Cheat-Seeking Missles

Thursday, December 16, 2004

UN Rape Story Emerging as Report Leaks

Captains Quarters reports (here) that the UN's report on rapes by UN peacekeepers -- including rapes and abuse of 12 to 15 year old girls in Congo -- has been released.

Here is most of the CQ post on the subject:

The United Nations has received a report from its own investigators detailing years of sexual abuse, extortion, and bribery in its own peacekeeping operation in Congo. Just as in other major operations conducted by the UN over the past decade, corruption and a lack of accountability has allowed the victims of genocidal dictatorships to be victimized again and repeatedly by the very organization that purports to champion them:

The 34-page report, which was obtained by The Washington Post, accuses U.N. peacekeepers from Morocco, Pakistan and Nepal of seeking to obstruct U.N. efforts to investigate a sexual abuse scandal that has damaged the United Nations' standing in Congo.

The report documents 68 cases of alleged rape, prostitution and pedophilia by U.N. peacekeepers from Pakistan, Uruguay, Morocco, Tunisia, South Africa and Nepal. U.N. officials say they have uncovered more than 150 allegations of sexual misconduct throughout the country as part of a widening investigation into sexual abuse by U.N. personnel that has plagued the United Nations' largest peacekeeping mission, U.N. officials said.
"Sexual exploitation and abuse, particularly prostitution of minors, is widespread and long-standing," says a draft of the internal July report, which has not previously been made public. "Moreover, all of the major contingents appear to be implicated."

The UK newspaper Independent
uncovered these allegations back in the spring, when they first reported on the ongoing prostitution and sexual extortion at the UN facilities. Seven months later, the UN has just gotten around to kicking out one official, and that only because he continued to associate openly with prostitutes even while the investigators worked on the case. The peacekeepers themselves still remain, along with their commanders who allow this conduct to occur.

Will anyone be held accountable for these atrocities -- as
even the UN defines them? No, because the UN has no enforcement authority over the troops. All that Turtle Bay can do is to send them home. However, the UN hasn't even held its own people accountable for this catastrophe and has dragged its feet while more women and children get raped and forced to submit to sexual demands simply to eat enough to stay alive.

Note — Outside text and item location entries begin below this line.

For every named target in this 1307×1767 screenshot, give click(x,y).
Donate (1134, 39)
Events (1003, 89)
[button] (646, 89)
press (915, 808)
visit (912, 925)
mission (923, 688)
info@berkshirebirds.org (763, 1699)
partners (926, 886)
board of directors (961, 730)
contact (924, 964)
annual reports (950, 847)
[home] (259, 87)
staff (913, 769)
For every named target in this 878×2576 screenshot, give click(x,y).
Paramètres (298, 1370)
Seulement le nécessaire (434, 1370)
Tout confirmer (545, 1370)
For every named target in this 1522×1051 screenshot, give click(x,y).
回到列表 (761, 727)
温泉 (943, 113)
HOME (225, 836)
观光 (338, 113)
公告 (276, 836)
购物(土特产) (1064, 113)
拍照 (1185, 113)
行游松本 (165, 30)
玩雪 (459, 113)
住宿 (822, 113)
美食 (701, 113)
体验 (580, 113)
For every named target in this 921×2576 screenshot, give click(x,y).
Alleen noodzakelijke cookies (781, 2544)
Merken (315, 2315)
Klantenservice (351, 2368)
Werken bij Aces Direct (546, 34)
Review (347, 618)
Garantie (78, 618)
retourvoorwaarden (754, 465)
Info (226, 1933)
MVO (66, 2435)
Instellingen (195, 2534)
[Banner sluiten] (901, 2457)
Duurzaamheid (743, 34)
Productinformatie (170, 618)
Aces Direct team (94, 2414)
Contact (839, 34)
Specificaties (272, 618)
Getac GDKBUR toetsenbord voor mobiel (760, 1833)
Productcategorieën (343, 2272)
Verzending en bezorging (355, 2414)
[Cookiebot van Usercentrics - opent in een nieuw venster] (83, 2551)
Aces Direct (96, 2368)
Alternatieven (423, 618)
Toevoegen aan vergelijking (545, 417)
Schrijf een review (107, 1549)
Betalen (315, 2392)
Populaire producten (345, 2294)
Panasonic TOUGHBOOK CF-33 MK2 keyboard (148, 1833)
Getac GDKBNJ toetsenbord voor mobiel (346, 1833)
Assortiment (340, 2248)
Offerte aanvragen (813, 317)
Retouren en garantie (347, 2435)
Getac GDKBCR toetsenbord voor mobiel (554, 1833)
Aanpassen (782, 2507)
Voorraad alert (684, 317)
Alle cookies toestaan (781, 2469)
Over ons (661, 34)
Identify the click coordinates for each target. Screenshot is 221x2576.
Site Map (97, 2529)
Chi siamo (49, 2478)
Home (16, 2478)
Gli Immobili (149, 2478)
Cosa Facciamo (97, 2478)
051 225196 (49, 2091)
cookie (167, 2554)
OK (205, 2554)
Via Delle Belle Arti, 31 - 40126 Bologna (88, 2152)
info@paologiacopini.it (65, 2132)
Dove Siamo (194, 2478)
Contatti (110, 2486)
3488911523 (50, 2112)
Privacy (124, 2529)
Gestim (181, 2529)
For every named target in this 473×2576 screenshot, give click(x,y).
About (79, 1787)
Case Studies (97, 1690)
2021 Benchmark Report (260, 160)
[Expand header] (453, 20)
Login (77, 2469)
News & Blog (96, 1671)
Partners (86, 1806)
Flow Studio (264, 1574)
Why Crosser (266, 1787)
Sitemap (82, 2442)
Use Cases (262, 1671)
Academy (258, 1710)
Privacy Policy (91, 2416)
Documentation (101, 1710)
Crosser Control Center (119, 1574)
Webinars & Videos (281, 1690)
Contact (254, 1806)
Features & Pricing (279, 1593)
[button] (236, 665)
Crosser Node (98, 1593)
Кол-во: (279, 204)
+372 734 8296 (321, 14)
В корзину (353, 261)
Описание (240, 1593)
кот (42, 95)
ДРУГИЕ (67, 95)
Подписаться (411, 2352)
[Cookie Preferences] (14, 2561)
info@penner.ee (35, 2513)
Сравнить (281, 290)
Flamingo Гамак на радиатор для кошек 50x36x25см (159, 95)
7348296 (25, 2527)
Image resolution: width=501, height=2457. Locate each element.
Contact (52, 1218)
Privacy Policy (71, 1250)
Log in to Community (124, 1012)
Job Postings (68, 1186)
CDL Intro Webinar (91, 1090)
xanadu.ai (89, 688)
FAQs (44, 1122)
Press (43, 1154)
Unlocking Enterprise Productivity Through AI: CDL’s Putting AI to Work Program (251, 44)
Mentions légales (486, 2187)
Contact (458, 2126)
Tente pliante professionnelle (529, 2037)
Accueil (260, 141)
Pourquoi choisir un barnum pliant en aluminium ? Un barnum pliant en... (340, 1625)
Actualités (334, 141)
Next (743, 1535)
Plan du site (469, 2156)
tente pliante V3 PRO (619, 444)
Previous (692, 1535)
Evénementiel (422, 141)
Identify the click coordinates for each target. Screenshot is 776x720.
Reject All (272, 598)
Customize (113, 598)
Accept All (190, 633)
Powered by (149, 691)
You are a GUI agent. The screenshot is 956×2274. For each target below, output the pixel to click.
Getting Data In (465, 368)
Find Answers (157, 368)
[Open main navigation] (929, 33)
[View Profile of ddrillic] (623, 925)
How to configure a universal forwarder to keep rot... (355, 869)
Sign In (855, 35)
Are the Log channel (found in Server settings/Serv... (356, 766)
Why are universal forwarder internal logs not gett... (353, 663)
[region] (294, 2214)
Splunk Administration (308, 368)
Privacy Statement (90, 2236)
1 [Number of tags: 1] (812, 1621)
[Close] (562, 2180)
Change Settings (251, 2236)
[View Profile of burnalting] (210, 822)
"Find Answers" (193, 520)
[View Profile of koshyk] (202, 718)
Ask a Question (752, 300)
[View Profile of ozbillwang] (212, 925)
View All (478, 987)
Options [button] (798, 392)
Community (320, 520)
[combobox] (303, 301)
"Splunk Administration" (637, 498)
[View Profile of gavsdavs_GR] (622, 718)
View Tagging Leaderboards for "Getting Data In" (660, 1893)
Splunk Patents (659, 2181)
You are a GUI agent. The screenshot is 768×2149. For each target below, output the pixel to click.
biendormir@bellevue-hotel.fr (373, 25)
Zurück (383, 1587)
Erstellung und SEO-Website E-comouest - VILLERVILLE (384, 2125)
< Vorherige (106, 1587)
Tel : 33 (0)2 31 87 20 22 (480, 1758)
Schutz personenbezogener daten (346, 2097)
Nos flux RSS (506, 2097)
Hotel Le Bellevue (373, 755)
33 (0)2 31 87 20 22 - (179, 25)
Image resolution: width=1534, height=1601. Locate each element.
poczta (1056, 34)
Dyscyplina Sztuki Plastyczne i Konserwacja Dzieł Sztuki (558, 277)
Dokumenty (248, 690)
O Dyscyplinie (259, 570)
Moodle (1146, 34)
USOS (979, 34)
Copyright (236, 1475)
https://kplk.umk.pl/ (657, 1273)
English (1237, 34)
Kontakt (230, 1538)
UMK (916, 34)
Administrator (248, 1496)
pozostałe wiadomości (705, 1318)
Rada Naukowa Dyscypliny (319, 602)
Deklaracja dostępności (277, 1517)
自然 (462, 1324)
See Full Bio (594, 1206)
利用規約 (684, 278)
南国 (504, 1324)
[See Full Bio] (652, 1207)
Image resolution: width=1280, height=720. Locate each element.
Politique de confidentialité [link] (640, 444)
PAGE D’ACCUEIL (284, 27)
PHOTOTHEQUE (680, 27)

And here's another example of what the world's most vulnerable can face when the UN comes knocking:

While most cases of sexual misconduct involved U.N. peacekeepers soliciting prostitutes, the report cites three cases of alleged rape by Nepalese peacekeepers, including the alleged abduction and rape of a 10-year-old girl in a U.N. armored personnel carrier in April.

Maybe we're finally getting somewhere on this story. Let's see who picks up the Washington Post story tomorrw.